Albert Dekker (December 20, 1905 – May 5, 1968) was an American character actor and politician best known for his roles in Dr. Cyclops, The Killers, Kiss Me Deadly, and The Wild Bunch. He is sometimes credited as Albert Van Dekker or Albert van Dekker.
Life
Born as Albert Van Ecke in Brooklyn, New York, he adopted his mother's maiden name of Dekker as his stage name. Dekker attended Bowdoin College and made his professional acting debut with a Cincinnati stock company in 1927. Within a few months, Dekker was featured in the Broadway production of Eugene O'Neill's play Marco Millions.

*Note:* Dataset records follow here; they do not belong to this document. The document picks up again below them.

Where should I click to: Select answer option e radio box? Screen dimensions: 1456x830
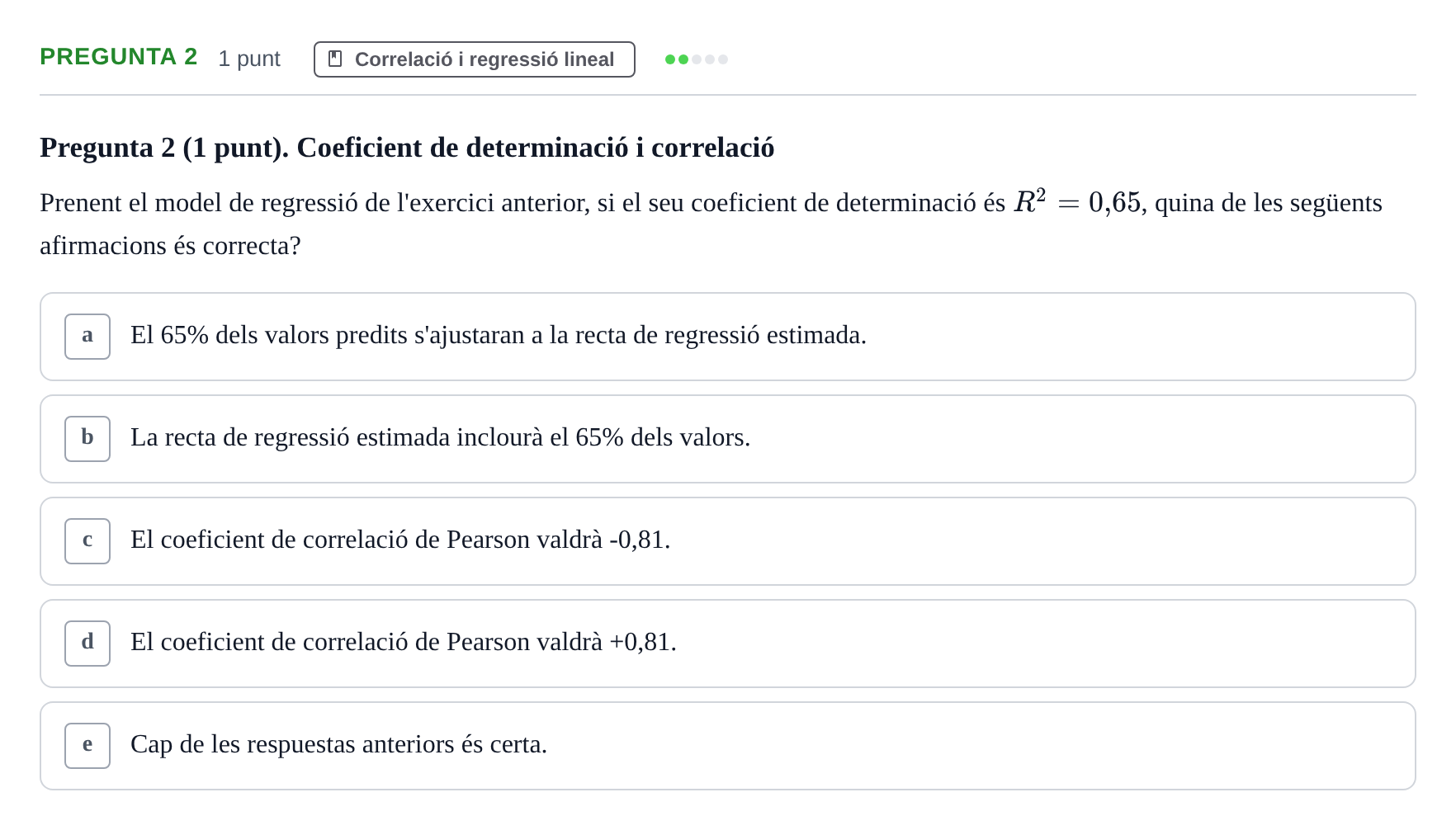pyautogui.click(x=87, y=746)
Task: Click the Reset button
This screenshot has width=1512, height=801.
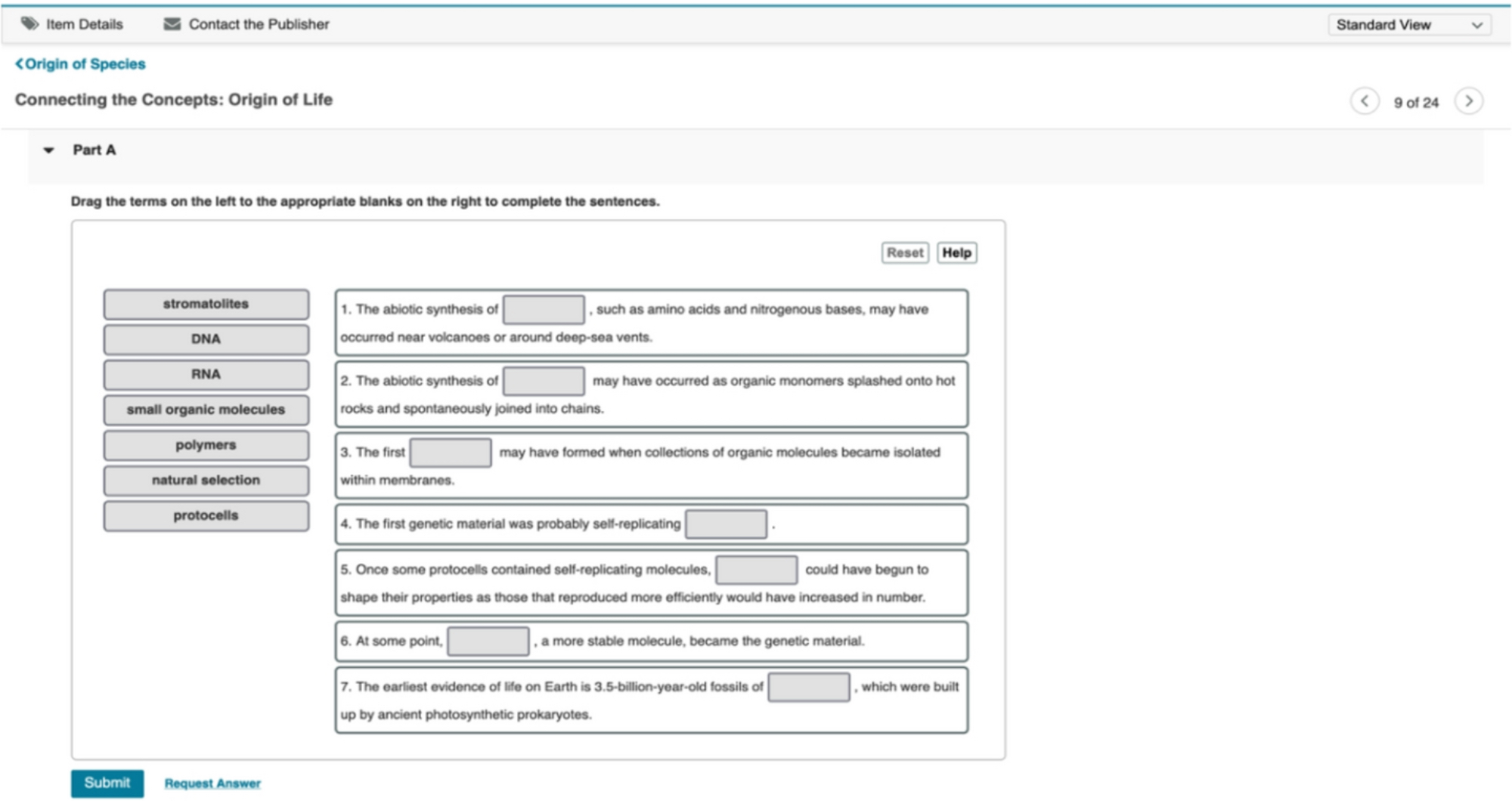Action: coord(904,252)
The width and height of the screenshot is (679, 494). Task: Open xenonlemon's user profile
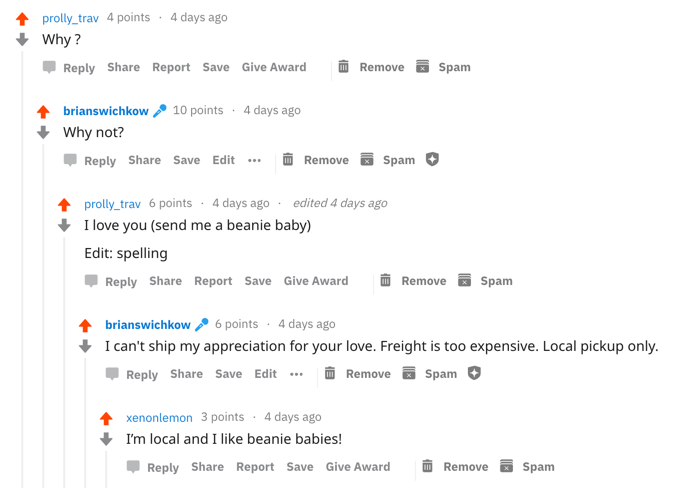pyautogui.click(x=159, y=417)
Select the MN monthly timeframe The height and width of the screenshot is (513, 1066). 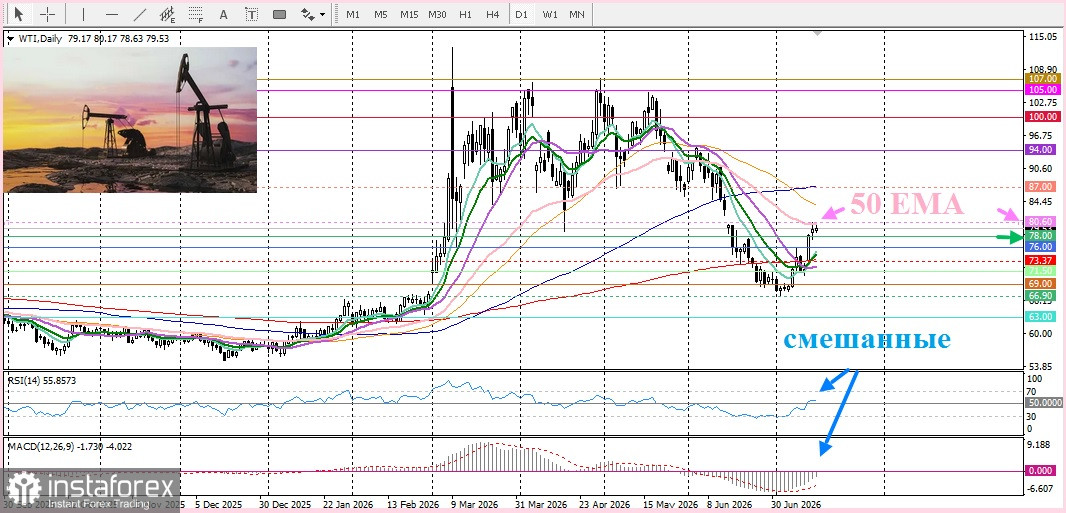coord(577,14)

On April 4, 1929, Dekker married actress Esther Guernini. The couple had two sons and a daughter before divorcing.
Dekker as Dr. Alexander Thorkel in the 1940 film Dr. CyclopsAfter a decade of theatrical appearances, Dekker transferred to Hollywood in 1937, and made his first film, 1937's The Great Garrick. He spent most of the rest of his acting career in the cinema, but also returned to the stage from time to time.
He replaced Lee J. Cobb as Willy Loman in the original production of Arthur Miller's Death of a Salesman, and during a five-year stint back on Broadway in the early 1960s, he played the Duke of Norfolk in Robert Bolt's A Man for All Seasons.

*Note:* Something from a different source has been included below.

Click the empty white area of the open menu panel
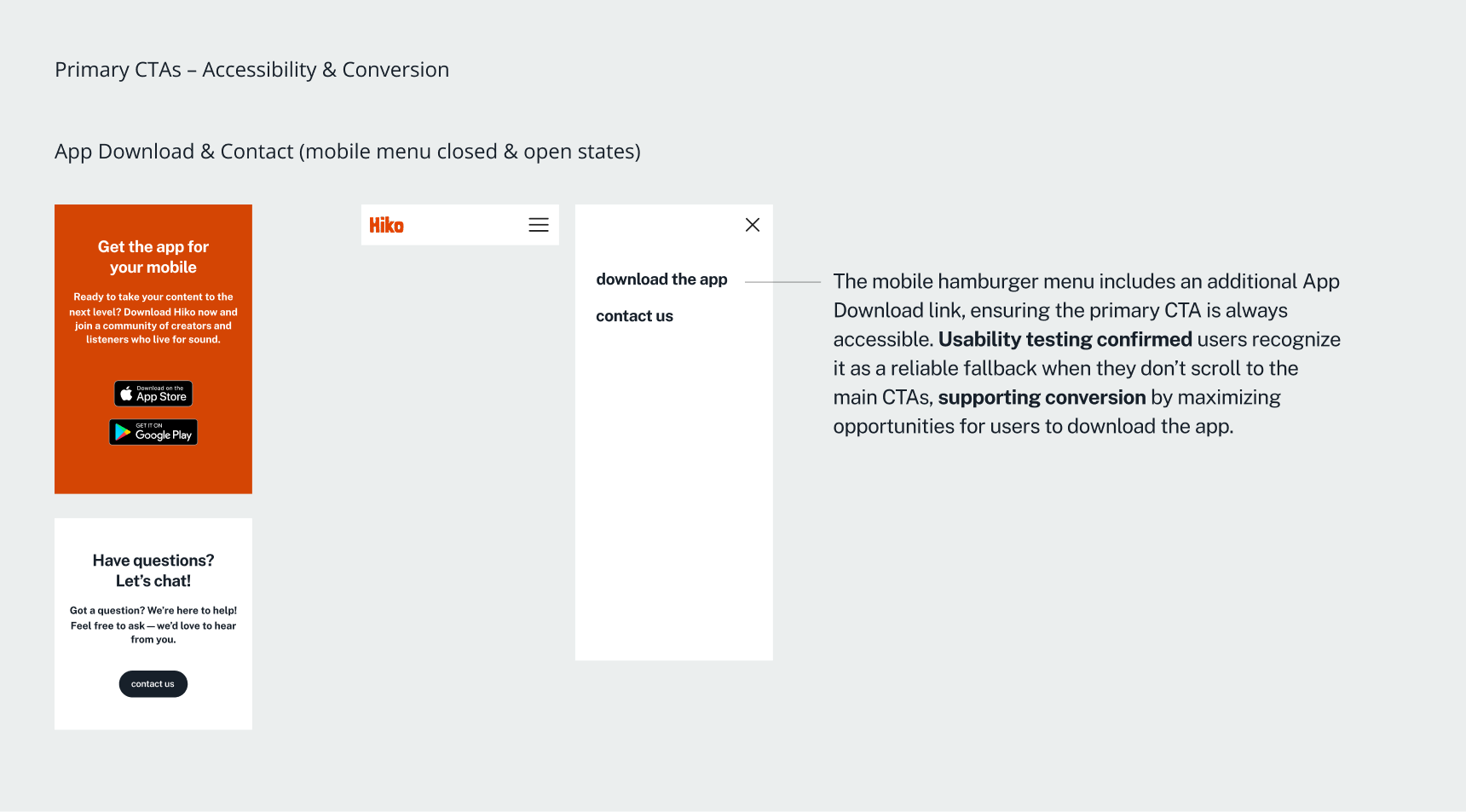The image size is (1466, 812). [673, 494]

Dekker appeared in some seventy films from the 1930s to 1960s, but his four most famous screen roles were as a mad scientist in the 1940 horror film Dr. Cyclops, as a vicious hitman in the The Killers, as a dangerous dealer in atomic fuel in the 1955 film noir Kiss Me Deadly, and as an unscrupulous railroad detective in Sam Peckinpah's western The Wild Bunch. He was rarely cast in romantic roles, but in the film Seven Sinners, featuring a romance between Marlene Dietrich and John Wayne, Dietrich sails off with Dekker's character at the end of the film. Dekker's role as Pat Harrigan in The Wild Bunch would be his last screen appearance.
On May 5, 1968, Dekker was found dead in his Hollywood home by his fiancée Geraldine Saunders after failing to answer numerous phone calls for two days. He was found naked, kneeling in his bathtub with a noose wrapped around his neck that was looped around the shower's curtain rod. He was also handcuffed, blindfolded, and had sexually explicit words scrawled on his body in red lipstick. There were no signs of forced entry, but money and camera equipment were missing from Dekker's home. He was 62 years old.
He was interred at Garden State Crematory in North Bergen, New Jersey.
For his contribution to the motion picture industry, Albert Dekker has a star on the Hollywood Walk of Fame at 6620 Hollywood Boulevard.
Politics
Dekker's off-screen preoccupation with politics led to his winning a seat in the California State Assembly for the 57th Assembly District in 1944. Dekker served as a Democratic member for the Assembly until 1946.
During the McCarthy era he was an outspoken critic of U.S. Senator Joseph McCarthy's tactics; to avoid being blacklisted he spent most of the blacklist working on Broadway rather than Hollywood.